━━━━━ GIVEN RECORDS
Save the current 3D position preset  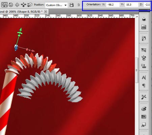coord(72,5)
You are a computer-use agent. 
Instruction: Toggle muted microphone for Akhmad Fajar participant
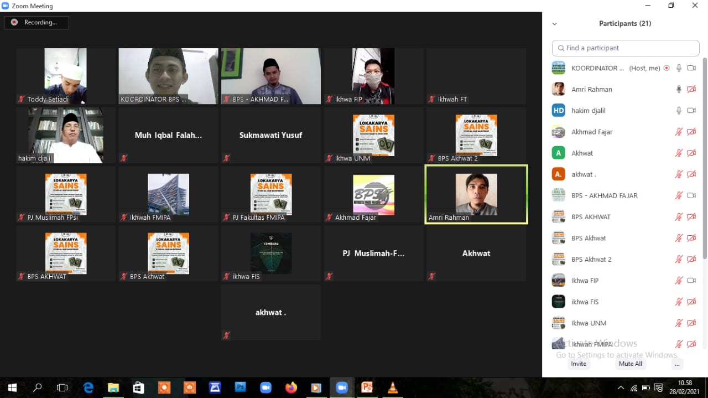(679, 132)
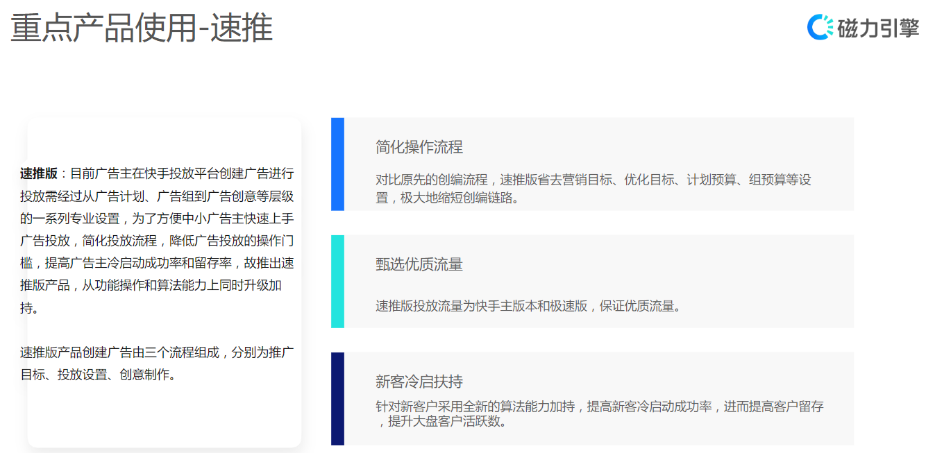Image resolution: width=926 pixels, height=453 pixels.
Task: Select the 新客冷启扶持 heading
Action: coord(419,382)
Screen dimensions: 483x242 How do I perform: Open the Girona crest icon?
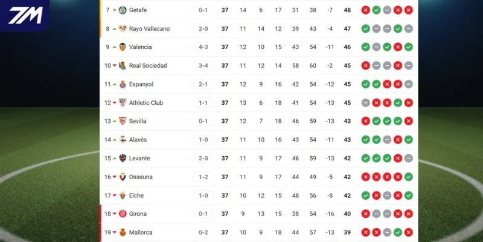[x=123, y=214]
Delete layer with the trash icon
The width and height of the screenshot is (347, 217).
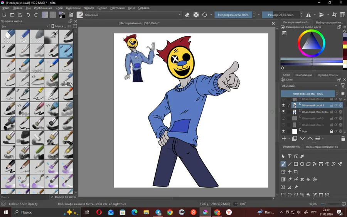pos(343,138)
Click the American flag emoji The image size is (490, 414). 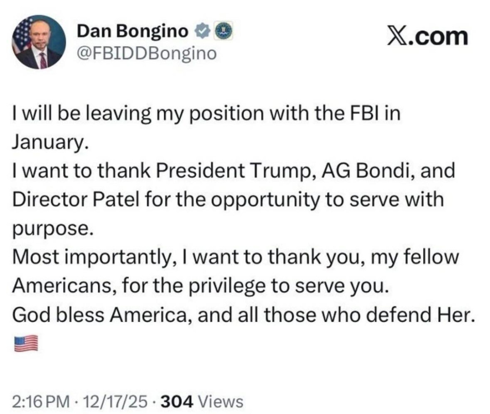(x=26, y=343)
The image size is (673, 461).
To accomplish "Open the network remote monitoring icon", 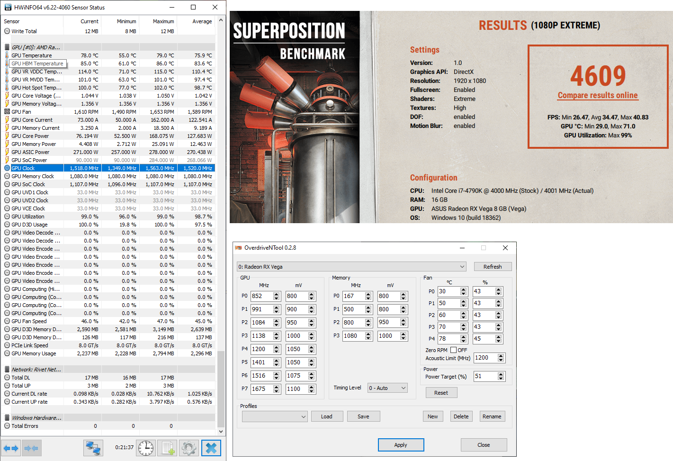I will 93,448.
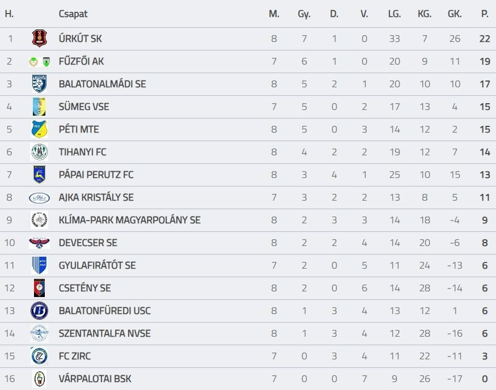Click the FC Zirc club crest

[39, 356]
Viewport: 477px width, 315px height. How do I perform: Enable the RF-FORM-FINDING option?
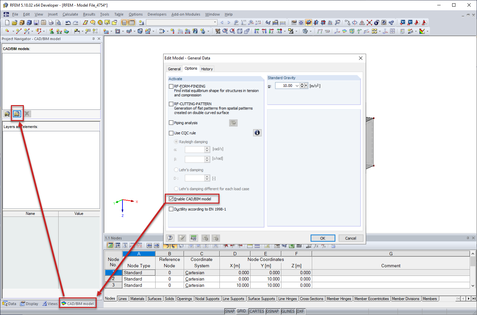(171, 86)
━━━━━━━━━━
• **DIRECTIONS**
The required output is every line from the one containing "Viewport: 477px width, 315px" through the last line of the records, inclusive, reproduced exactly and without pictures.

• **ANSWER FOR THE TASK**
Viewport: 477px width, 315px height. How do I perform: Enable the RF-FORM-FINDING option?
(171, 86)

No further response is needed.